尽管如此,仙童半导体企业还是拒绝了价格更高的要约,原因也是担心美国外国投资委员会(CFIUS)可能以国家安全为由拒绝批准交易。

受外部环境变化的影响,从2016年开始,中国半导体行业的跨境并购逐渐变得步履艰难,海外扩张之路频频受阻(表4)。2016年并购交易金额直线下降至118亿元,较2015年的413亿元下降71.43%。

躁动:潮声再起

2017年后,半导体行业的跨境并购似乎又重现“辉煌”。先是建广资产在2017年以27.6亿美金代价收购安世半导体全部股权;紧接着,紫光集团在2018年以22.66亿欧元的代价收购法国芯片制造商Linxens全部股权。

与此同时,半导体行业的境内并购似乎也开始呈现方兴未艾的局面。2017-2019年半导体行业的并购交易金额分别达到508.69亿元、739.03亿元、735.75亿元,超过2014年并购“井喷期”506.9亿元交易规模。

但并购交易规模的上升,或许更多的是发展重压下的躁动与不安。

首先,这两起大型并购交易是在当时特殊的时间和机遇下达成的,较难复制。高通于2016年启动对恩智浦的收购。为通过反垄断审查,恩智浦剥离了安世半导体,建广资产也因此获得收购机会。

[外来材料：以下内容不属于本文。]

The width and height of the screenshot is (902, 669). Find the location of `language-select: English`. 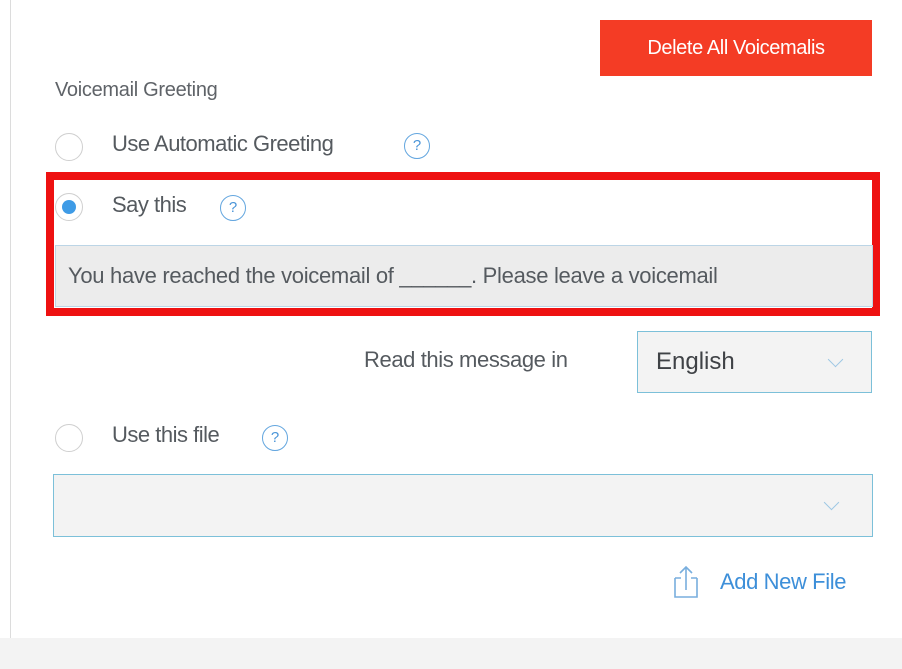

language-select: English is located at coordinates (754, 362).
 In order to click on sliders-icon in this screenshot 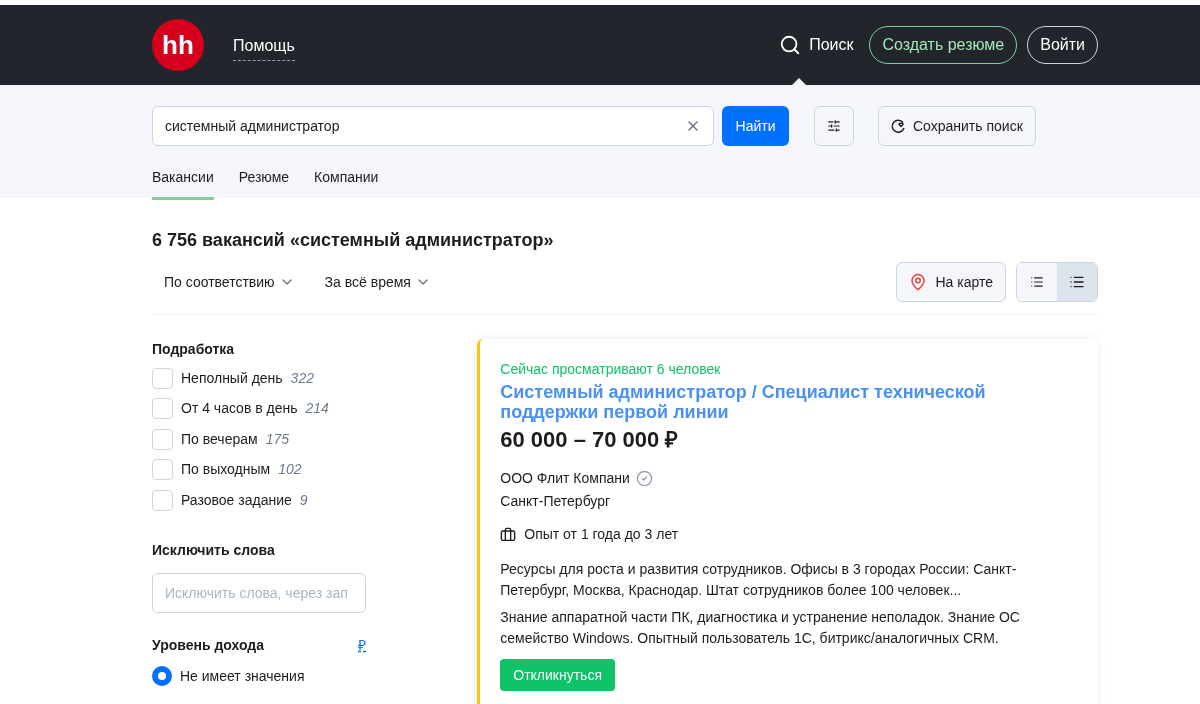, I will do `click(834, 126)`.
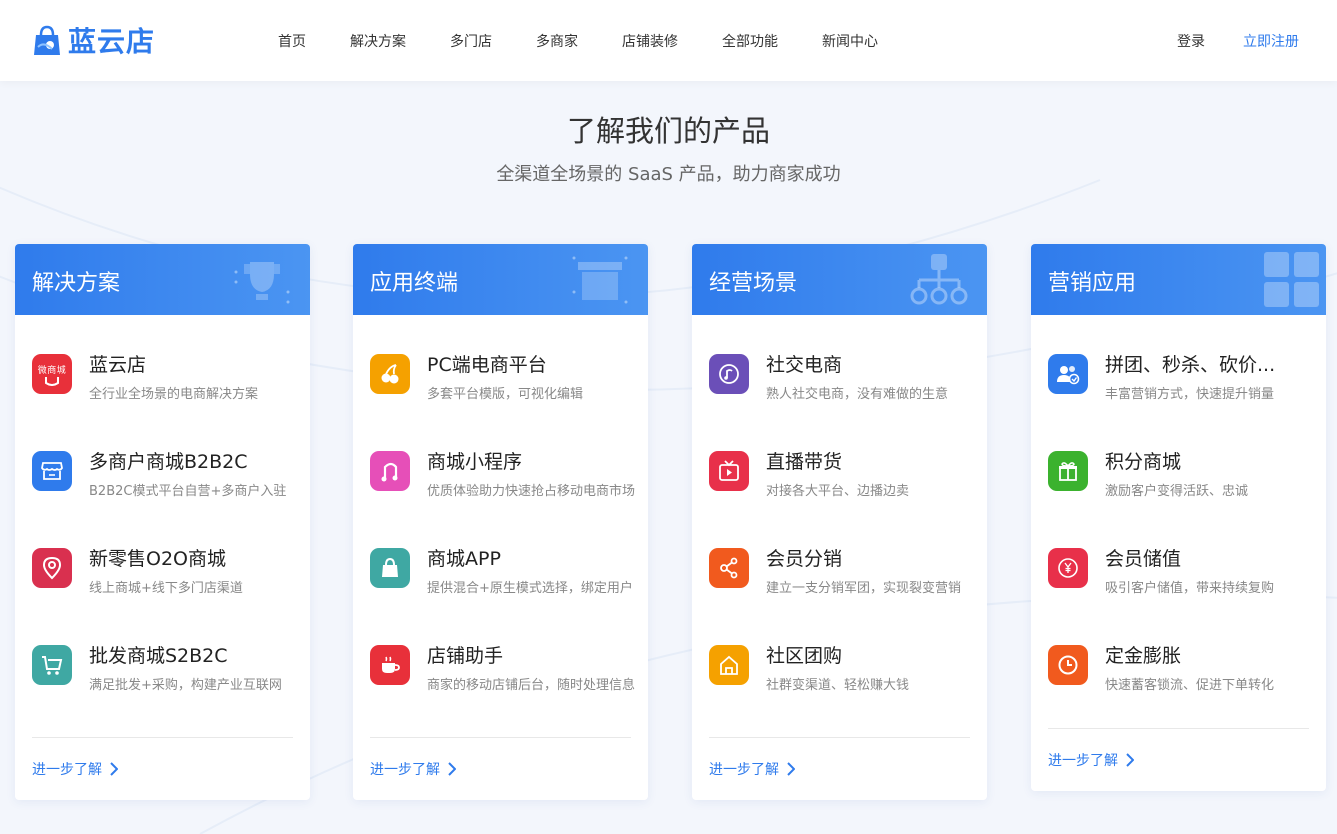 This screenshot has height=834, width=1337. I want to click on brand-logo: 蓝云店, so click(92, 40).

这两起相关联的收购,都需要获得政府监管部门,尤其是中美两国政府监管部门的审批同意。从最终情况来看,虽然高通收购恩智浦获得通过的过程充满波折,但两起交易均被成功放行。

紫光集团对Linxens的收购,则显得相对简单,只需通过德国和法国相关政府部门审批同意即可,无需获得美国政府审批部门的同意。从政府审批角度来看,这两起交易没有改变中国半导体跨境并购受到半导体技术领先国家阻击的态势。

2017年跨境并购交易总额为182.86亿元,如果剔除建广资产27.6亿美金的交易(折合约179.4亿元人民币),剩下的交易金额只有3.46亿元。2018-2019年的情况也大体相似。

这种情况表明,此时的跨境并购已不再是主动出击就能获得成功。

其次,是以前年度跨境并购的余波推高交易金额。2017-2019年,半导体上市企业百亿规模以上的并购交易有6起,除前述两起新发生的跨境并购之外,其余3起均与前年度跨境并购交易的后续收官工作相关:韦尔股份作价150亿元收购华创资本持有的北京豪威;闻泰科技 331.24亿元对价收购建广资产持有的安世半导体以及紫光国微180亿元收购紫光集团持有的Linxens。如果将这些“重复”计算的项目剔除,这3年的并购交易金额将大幅下降。